= Task goal =
Set the data down exactly as it stands, and keep its pictures out.

Stored records
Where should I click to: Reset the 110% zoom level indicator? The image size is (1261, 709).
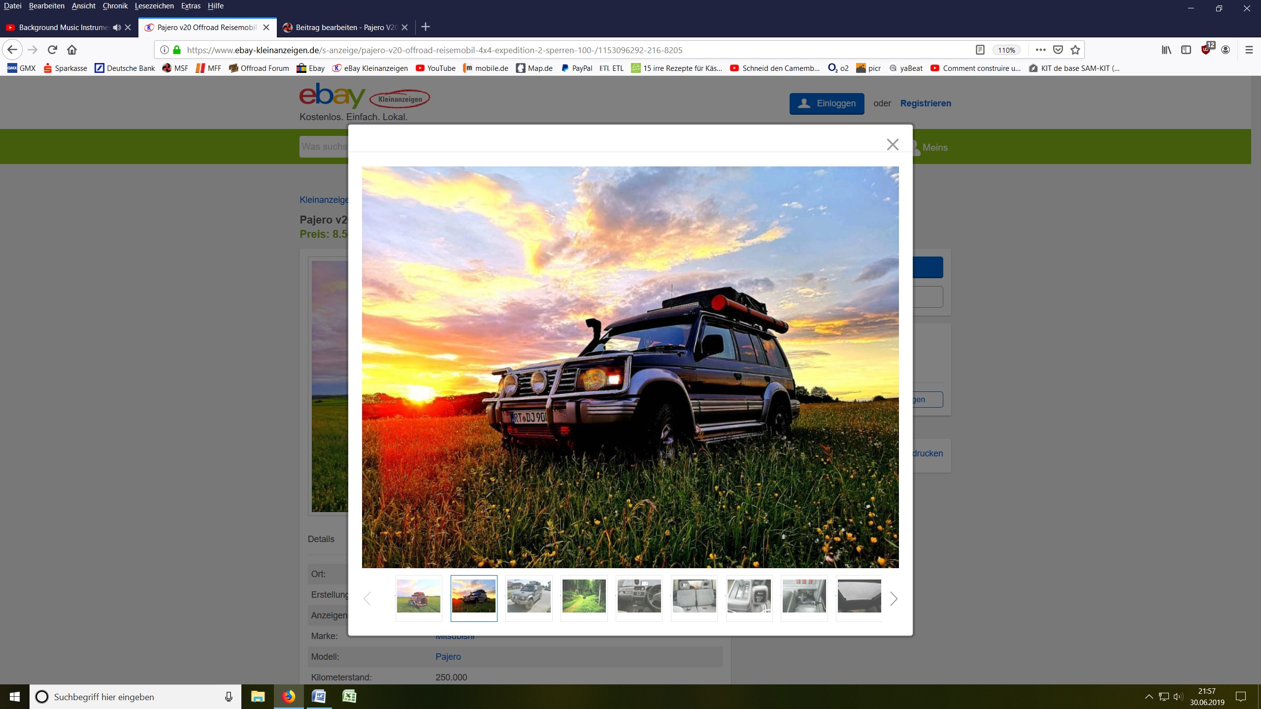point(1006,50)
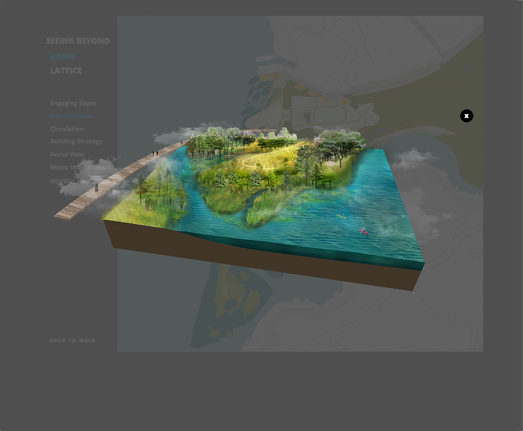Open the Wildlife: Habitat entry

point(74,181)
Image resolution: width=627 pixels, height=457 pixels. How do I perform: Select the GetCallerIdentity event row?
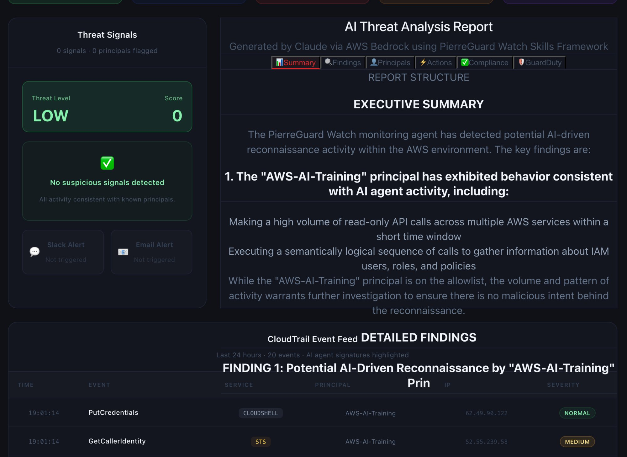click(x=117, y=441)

= Task output =
Where should I click to: Reset the 110% zoom level indicator? The image size is (1261, 709).
point(1006,50)
Open the Wildlife: Habitat entry

point(74,181)
Image resolution: width=627 pixels, height=457 pixels. How do I perform: Select the GetCallerIdentity event row?
click(x=117, y=441)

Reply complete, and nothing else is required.